PHOENIX -- A Maricopa County commissioner has ordered a psychological evaluation for the Mesa man accused of murdering a prominent Paradise Valley couple and a cigar shop owner.
Michael Crane, 31, was arraigned Monday morning, nearly a week after he was first scheduled to appear in court.
Last Tuesday, Crane refused to leave his jail cell, prompting Commissioner Brian Rees to reschedule the proceeding and order the Maricopa County Sheriff's Office to get him to court "by any reasonable means necessary."
Escorted by five heavily armed deputies, Rees, with both wrists and ankles shackled, did appear in court Monday morning to be arraigned.
The only question Crane had was why his name was capitalized on the court paperwork. When asked to spell his name for the record, he specified upper and lowercase.
At one point during the proceeding, when the commissioner asked Crane if he had any questions about his Constitutional rights as they had been presented, Crane asked, "That's all there are?" punctuation the question with a laugh.
He stood quietly in between his lawyers for the rest of the hearing, hands clasped as if mimicking a gun .
(Watch video of Crane's arraignment)
In both cases, the victims were robbed and their homes set on fire.
The Shapiros were found dead in the Paradise Valley home on Jan. 30 after police found their car burning behind a strip mall about 30 miles away.
Four days earlier, Gaudet's bullet-riddled body was found in the burned ruins of his Central Phoenix condo.
Five other people were arrested in connection with the Shapiro and Gaudet cases. Those individuals were charged with theft, trafficking in stolen goods and hindering prosecution.
Crane is the only one of the group charged with murder.
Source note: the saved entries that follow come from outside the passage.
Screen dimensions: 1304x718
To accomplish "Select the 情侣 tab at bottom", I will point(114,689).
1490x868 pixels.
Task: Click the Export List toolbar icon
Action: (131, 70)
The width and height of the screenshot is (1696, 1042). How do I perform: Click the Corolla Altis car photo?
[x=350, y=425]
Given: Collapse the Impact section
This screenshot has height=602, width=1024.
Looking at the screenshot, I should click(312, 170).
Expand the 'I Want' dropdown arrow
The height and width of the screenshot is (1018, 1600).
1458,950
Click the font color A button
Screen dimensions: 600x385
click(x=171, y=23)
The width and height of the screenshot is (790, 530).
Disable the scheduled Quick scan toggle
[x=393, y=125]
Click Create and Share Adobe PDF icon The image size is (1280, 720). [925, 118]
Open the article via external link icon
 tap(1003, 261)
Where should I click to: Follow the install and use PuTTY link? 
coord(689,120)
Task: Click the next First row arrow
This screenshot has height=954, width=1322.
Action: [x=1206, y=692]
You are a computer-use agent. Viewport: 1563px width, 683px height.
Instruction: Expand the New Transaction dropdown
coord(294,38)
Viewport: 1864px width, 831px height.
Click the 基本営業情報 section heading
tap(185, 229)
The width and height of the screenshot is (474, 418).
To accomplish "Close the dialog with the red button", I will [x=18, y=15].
He pleaded not guilty to all counts.
After the charges were read and Crane entered his plea, the commissioner ordered Crane undergo mental evaluation.
At this point, no other court dates have been scheduled . The results of the mental evaluation, which is meant to determine if Crane is competent to stand trial, will dictate what happens next.
Such mental evaluations are required when there is the possibility of the death penalty.